Warm lentil salad with roasted brussels sprouts and citrus dressing (gluten-free, dairy-free, vegetarian)

This one-bowl meal brings an exciting mix of flavors in every bite. The citrus dressing adds sweetness, saltiness, and sparkle (thanks for the idea, Josie). Use lentils that keep their shape when cooked, such as brown or French lentils—not red lentils, which turn creamy. You can roast broccoli, cauliflower, carrots, or any other vegetable in place of the brussels sprouts.

  • lentils, rinsed and drained
  • homemade broth or water
  • kosher salt
  • brussels sprouts, trimmed and halved
  • extra-virgin olive oil
  • chopped raw vegetables, such as radishes, kohlrabi, jicama, fennel bulb
  • orange juice
  • lime or lemon juice
  • toasted sesame oil
  • Dijon mustard
  • hard-cooked eggs, peeled and sliced
  • green onions, thinly sliced 
  • toasted sunflower seeds
  • pepper
  1. Preheat toaster oven or standard oven to 400º. Line a baking pan with parchment paper.
  2. Put 1 part lentils, 2 parts broth or water, and a sprinkle of salt in a saucepan with a tight-fitting lid over medium-high heat. Cover, bring to a boil, lower heat, and simmer until lentils are soft. Turn off heat but keep lentils warm.
  3. Meanwhile, toss brussels sprouts with oil and roast cut side down in the lined baking pan until browned and soft. Sprinkle with salt. Transfer to a bowl.
  4. Make salad dressing: Whisk together orange juice, lime juice, sesame oil, and mustard in a small bowl, tasting as you go.
  5. Assemble individual salads in bowls: Layer lentils, brussels sprouts, raw vegetables, egg slices, green onions, and sunflower seeds. Drizzle with dressing and season to taste with salt and pepper.

Coconut chile quinoa (gluten-free, sugar-free, vegan)

There’s something about this combination of ingredients that creates a naturally sweet yet savory dish. For a richer flavor, use both oil and ghee. Any kind of dried chile works—mild, hot, or smoked.

  • extra-virgin olive oil, coconut oil, or ghee
  • dried chiles, stemmed, seeded, and broken or cut into small pieces
  • quinoa, well rinsed and drained
  • kosher salt
  • homemade broth, store-bought broth, or water
  • sugar-free dried coconut
  1. Heat oil in a large saucepan with a tight-fitting lid over medium heat. Add chile pieces and cook, stirring, until fragrant and softened.
  2. Add quinoa to pan and toast, stirring, until just golden. Season with salt.
  3. Add broth (use 2 parts broth or water to 1 part quinoa), bring to a simmer, and cook, covered, for about 15 minutes. Turn off heat and blend with an immersion blender if you like. Stir in coconut, and let stand, covered, for at least 5 minutes.

Pasta with artichoke hearts, olives, and potatoes (gluten-free, vegan)

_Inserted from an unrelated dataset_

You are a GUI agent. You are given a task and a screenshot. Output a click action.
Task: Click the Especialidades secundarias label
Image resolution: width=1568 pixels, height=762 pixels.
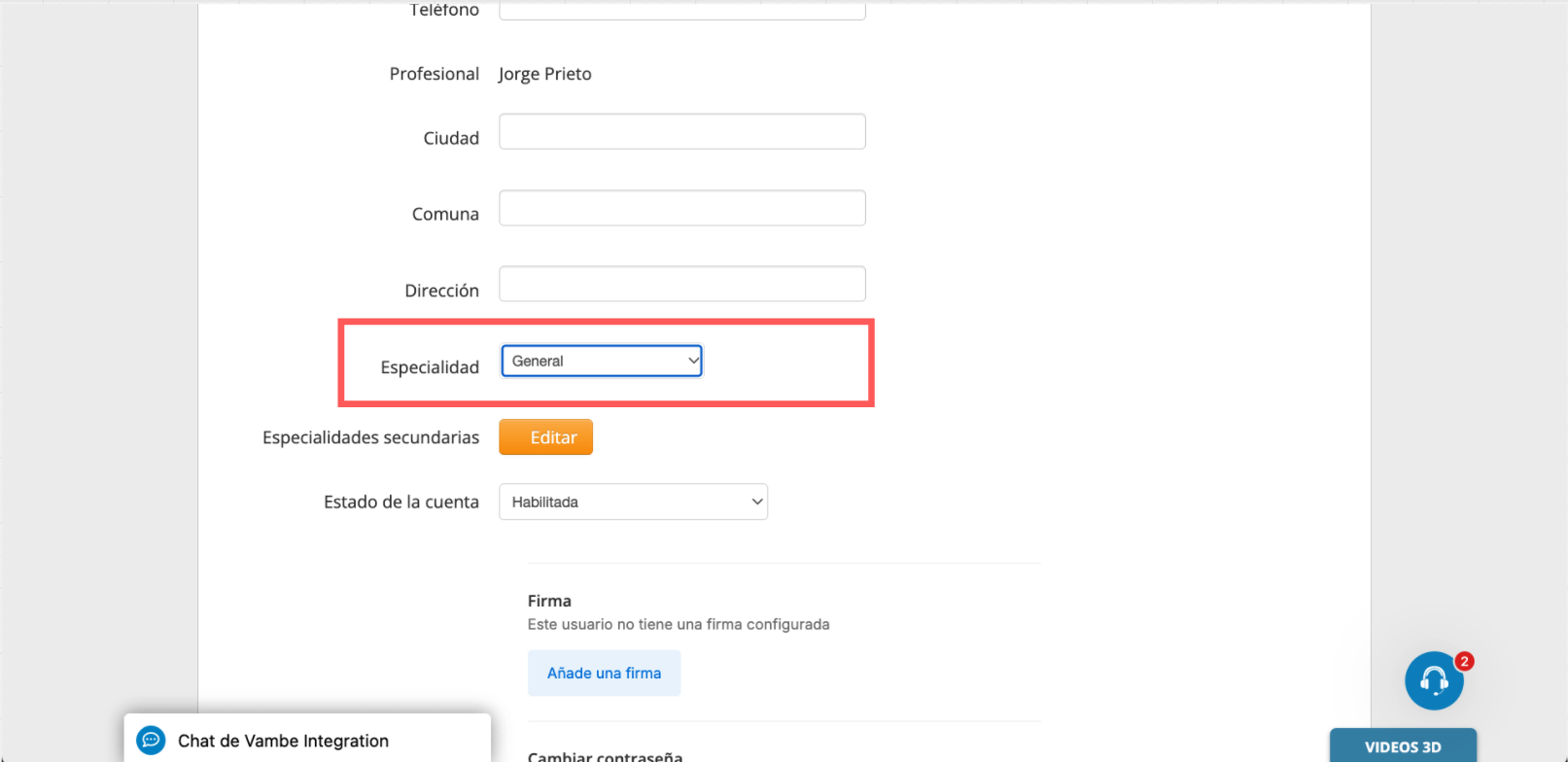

Sounds like an odd combination for a pasta dish, but the flavors bring to mind a salad Niςoise because of the potatoes, herbes de Provence, and the briny olives and artichoke hearts. My household enjoys spicy tang, so we used pickled jalapeño chiles in place of the vinegar.

  • extra-virgin olive oil
  • onion, sliced into thin half-moons
  • mushrooms, sliced
  • potatoes, cut into ½-in. dice
  • salt
  • brown rice or other gluten-free pasta
  • marinated artichoke hearts
  • greens, such as kale or collards, center ribs removed and leaves chopped
  • pitted green olives, chopped
  • vinegar, such as white wine or white balsamic
  • herbes de Provence
  • pepper
  1. Heat oil in a large pan. Add onion and mushrooms and cook until softened. Add potatoes and a sprinkle of salt and cover and cook until potatoes are just soft.
  2. Meanwhile, cook pasta according to package instructions. Drain, reserving a cup or two of the cooking water.
  3. Add artichoke hearts, greens, and olives and cook until greens are wilted. Mix in pasta. Season to taste with vinegar, herbes de Provence, salt, and pepper.